Enhancing CD8+ T Cell Recruitment and Tumour Clearance via 11β-HSD1 Inhibition

Secondary Supervisor(s): Dr Paul Foster

University of Registration: University of Birmingham

BBSRC Research Themes: Integrated Understanding of Health (Pharmaceuticals)

Project Outline

Triple-negative breast cancers (TNBC) are an aggressive subtype with limited therapeutic options, where chemotherapy remains the first-line treatment. However, TNBC demonstrates high levels of resistance and metastasis, leading to poor patient outcomes. In response to chemotherapy, tumour-associated macrophages (TAMs) play a critical role in shaping the tumour microenvironment. Initial inflammatory activation of these macrophages towards an M1-like pro-inflammatory phenotype supports tumour clearance secondary to recruitment and activation of cytotoxic CD8+ T cells. However, a progressive shift towards a tolerogenic M2-like pro-resolving state limits anti-tumour immunity and instead contributes to tumour chemotherapy resistance through secretion of growth factors and inhibition of cell death pathways.

Endogenous glucocorticoids (GCs), such as cortisol, promote tolerogenic M2-like macrophage polarisation in the tumour microenvironment. The enzyme 11β-hydroxysteroid dehydrogenase-type 1 (11β-HSD1) is a glucocorticoid activating enzyme that is upregulated in inflamed tumours. We have previously shown that it functions to amplify GCs signalling in macrophages and promotes M2-like macrophage polarisation in vivo. This project explores the selective inhibition of 11β-HSD1 during chemotherapy to block drug resistance mediated by tolerogenic M2-like polarisation, and enhance M1-like inflammatory macrophage CD8+ T cell tumour-clearance.

Therefore, we hypothesise that combining 11β-HSD1 inhibitors with chemotherapy will create a synergistic effect, boosting chemotherapy’s efficacy by increasing immune-mediated tumour clearance, and preventing tolerogenic macrophage mediated chemotherapy resistance. Thus, this approach represents a novel strategy for improving outcomes in TNBC.

Objectives

• Investigate the role of 11β-HSD1 inhibition in modulating macrophage polarisation in the tumour microenvironment.
• Assess the impact of 11β-HSD1 inhibition on CD8+ T cell recruitment, activation, and chemotherapy resistance in TNBC models.
• Determine how 11β-HSD1 inhibition affects tumour burden, metastasis, and chemotherapy efficacy in preclinical TNBC models.

Methods

Co-culture modelling: We will study the polarisation of primary human macrophages in 2D and 3D (Matrigel) co-culture models with MDA-MB-231 cells treated with chemotherapy agents (paclitaxel, cisplatin). Macrophage polarisation will be assessed by cell sorting and mRNA analysis. Functional assays (cytokine profiles, efferocytosis) and tumour survival/proliferation assays will measure the effects of macrophage polarisation on tumour cells. The role of 11β-HSD1 will be studied using selective inhibitors.

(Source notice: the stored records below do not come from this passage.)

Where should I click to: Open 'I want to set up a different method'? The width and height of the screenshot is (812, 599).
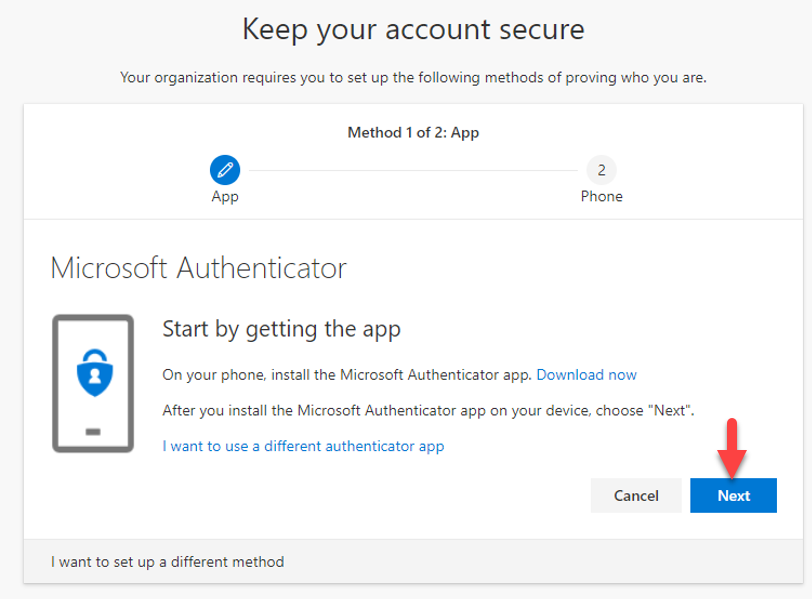click(167, 562)
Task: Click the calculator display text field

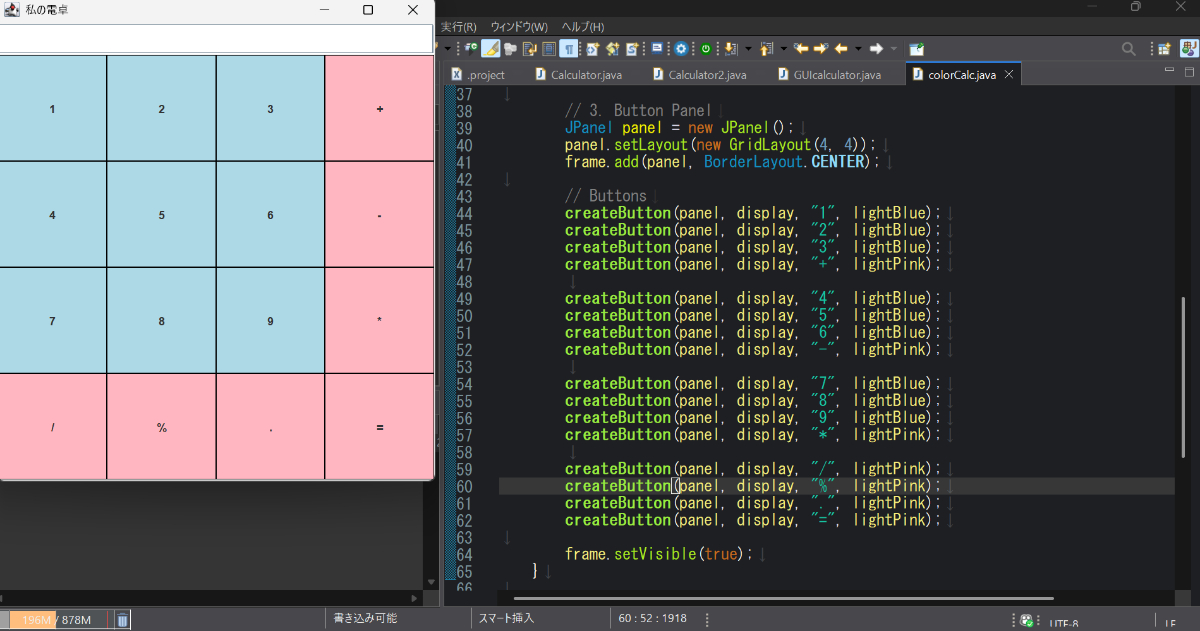Action: [215, 39]

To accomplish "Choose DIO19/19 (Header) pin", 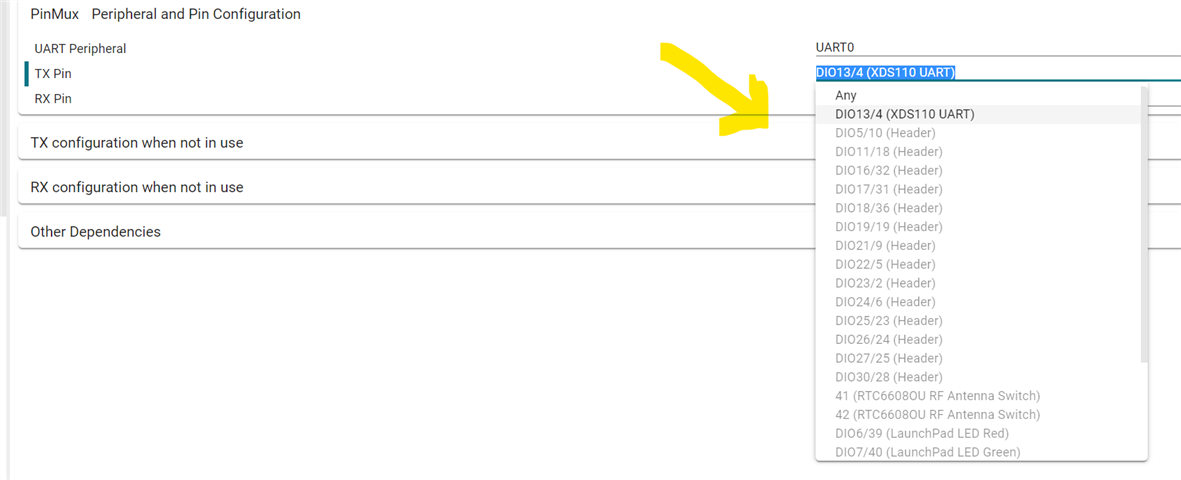I will (x=888, y=227).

Animal Models: MMTV-PyMT transgenic mice, crossed with 11β-HSD1 global and macrophage-specific knockout strains, will be used to study the effects of 11β-HSD1 inhibition on tumour progression. Mice will be treated with paclitaxel alone or in combination with 11β-HSD1 inhibitors, and tumour burden will be measured through electronic caliper measurements and histological analysis.

Flow Cytometry and Immunohistochemistry: Tumours will be analysed for macrophage polarization (M1 vs. M2) and CD8+ T cell recruitment using flow cytometry and immunohistochemistry to quantify key cytokines (e.g., CXCL9, CXCL10). PCR and immunoassays will assess the expression of chemokines, cytokines, and immune checkpoint markers critical to immune function.

Key References

Melo, P. et al. (2023). Inhibition of 11β-HSD1 Enhances Chemotherapy Efficacy in Breast Cancer. Journal of Experimental Oncology. PMID: 37028818.

Poinot, D. et al. (2024). Modulation of Macrophage Polarization by 11β-HSD1 Inhibitors in Immune Checkpoint Therapy. Nature Cancer. PMID: 38170044.